[EXERCISE INPUT]
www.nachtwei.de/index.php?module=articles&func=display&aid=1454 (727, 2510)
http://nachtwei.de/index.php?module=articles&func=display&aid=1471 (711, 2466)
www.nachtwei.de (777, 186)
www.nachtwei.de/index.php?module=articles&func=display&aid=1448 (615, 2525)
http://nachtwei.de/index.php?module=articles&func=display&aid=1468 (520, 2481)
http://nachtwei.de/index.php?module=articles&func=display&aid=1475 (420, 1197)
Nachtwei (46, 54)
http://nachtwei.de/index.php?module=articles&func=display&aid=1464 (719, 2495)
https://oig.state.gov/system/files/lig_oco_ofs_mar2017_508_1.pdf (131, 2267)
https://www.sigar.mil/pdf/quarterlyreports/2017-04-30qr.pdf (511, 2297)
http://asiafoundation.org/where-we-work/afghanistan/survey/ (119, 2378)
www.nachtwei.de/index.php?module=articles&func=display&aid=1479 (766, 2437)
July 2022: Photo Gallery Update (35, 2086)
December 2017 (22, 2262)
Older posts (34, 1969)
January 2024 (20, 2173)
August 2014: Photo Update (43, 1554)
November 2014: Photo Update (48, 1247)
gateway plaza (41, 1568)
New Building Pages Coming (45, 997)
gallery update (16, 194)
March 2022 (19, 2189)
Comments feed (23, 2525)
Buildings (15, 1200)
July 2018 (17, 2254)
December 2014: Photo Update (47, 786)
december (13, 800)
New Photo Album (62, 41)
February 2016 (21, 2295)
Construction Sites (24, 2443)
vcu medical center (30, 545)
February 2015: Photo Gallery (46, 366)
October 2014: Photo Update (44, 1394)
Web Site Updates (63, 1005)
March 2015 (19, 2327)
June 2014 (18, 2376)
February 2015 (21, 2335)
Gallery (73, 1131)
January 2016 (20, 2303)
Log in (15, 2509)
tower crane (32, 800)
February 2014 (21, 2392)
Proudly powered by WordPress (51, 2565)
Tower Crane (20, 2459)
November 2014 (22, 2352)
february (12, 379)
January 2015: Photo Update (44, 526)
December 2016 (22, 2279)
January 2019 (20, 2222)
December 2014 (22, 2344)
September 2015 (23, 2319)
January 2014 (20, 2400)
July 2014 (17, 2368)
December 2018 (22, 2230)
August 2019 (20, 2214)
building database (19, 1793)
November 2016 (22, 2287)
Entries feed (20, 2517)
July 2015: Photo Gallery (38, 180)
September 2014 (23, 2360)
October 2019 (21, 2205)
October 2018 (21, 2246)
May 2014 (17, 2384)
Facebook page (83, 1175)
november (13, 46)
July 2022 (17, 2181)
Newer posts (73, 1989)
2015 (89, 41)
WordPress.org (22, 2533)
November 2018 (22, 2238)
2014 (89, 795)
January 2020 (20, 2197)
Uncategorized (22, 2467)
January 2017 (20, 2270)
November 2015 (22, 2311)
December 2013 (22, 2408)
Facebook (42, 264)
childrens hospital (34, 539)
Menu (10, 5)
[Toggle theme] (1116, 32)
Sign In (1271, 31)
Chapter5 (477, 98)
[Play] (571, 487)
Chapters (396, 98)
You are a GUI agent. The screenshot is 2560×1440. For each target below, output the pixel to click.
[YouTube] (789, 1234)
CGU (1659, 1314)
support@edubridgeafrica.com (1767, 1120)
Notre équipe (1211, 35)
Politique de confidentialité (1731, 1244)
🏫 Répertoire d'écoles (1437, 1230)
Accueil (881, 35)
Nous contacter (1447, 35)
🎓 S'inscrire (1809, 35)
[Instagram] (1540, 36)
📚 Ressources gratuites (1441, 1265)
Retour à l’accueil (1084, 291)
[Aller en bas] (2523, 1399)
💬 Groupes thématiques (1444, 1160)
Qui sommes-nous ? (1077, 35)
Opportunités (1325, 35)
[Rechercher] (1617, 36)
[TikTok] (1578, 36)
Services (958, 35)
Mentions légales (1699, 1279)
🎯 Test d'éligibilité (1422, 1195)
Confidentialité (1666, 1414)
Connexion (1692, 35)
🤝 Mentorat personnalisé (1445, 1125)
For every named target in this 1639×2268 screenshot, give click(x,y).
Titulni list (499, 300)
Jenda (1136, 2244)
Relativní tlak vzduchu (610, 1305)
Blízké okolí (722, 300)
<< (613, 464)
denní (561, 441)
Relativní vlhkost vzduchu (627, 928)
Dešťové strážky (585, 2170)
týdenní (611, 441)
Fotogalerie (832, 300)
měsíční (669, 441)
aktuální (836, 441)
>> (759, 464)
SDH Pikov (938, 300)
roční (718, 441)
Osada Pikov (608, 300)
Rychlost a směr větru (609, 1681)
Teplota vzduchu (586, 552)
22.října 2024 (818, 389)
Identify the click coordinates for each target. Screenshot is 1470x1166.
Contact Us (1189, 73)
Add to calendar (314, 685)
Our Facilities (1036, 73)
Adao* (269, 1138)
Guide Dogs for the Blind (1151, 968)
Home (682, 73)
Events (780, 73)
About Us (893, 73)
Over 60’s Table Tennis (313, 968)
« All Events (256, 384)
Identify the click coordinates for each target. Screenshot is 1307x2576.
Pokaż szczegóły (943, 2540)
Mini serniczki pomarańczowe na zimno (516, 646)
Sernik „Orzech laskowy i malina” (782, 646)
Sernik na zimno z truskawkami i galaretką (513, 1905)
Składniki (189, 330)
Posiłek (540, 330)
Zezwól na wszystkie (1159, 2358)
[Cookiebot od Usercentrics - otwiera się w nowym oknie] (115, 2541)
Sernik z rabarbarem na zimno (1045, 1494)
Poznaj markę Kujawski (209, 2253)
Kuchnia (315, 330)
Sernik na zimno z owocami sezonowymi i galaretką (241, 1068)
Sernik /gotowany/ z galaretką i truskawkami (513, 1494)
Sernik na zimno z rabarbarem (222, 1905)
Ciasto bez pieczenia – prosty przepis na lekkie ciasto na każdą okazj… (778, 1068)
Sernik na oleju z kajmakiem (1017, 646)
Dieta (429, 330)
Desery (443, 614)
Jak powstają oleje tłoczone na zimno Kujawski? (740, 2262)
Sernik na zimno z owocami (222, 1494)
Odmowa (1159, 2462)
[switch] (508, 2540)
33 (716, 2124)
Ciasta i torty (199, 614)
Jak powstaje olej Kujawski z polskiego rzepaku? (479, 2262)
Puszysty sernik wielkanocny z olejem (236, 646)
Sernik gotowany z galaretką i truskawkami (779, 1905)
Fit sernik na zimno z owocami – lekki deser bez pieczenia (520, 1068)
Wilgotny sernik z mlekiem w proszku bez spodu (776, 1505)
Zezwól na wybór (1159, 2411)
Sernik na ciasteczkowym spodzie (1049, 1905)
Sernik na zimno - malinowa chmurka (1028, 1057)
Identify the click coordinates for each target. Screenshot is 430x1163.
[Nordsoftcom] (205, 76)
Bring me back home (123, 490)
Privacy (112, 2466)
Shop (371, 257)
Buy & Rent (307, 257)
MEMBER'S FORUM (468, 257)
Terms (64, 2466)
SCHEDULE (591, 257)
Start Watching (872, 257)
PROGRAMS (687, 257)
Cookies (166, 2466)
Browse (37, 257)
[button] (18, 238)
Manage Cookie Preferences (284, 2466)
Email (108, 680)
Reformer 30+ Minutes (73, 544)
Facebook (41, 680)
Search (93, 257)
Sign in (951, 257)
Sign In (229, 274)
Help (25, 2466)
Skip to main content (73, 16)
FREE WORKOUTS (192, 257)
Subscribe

[WHAT YOU WILL DO]
Find every line in the listing that has the string "each", then give the count by itself.

[SOLUTION]
4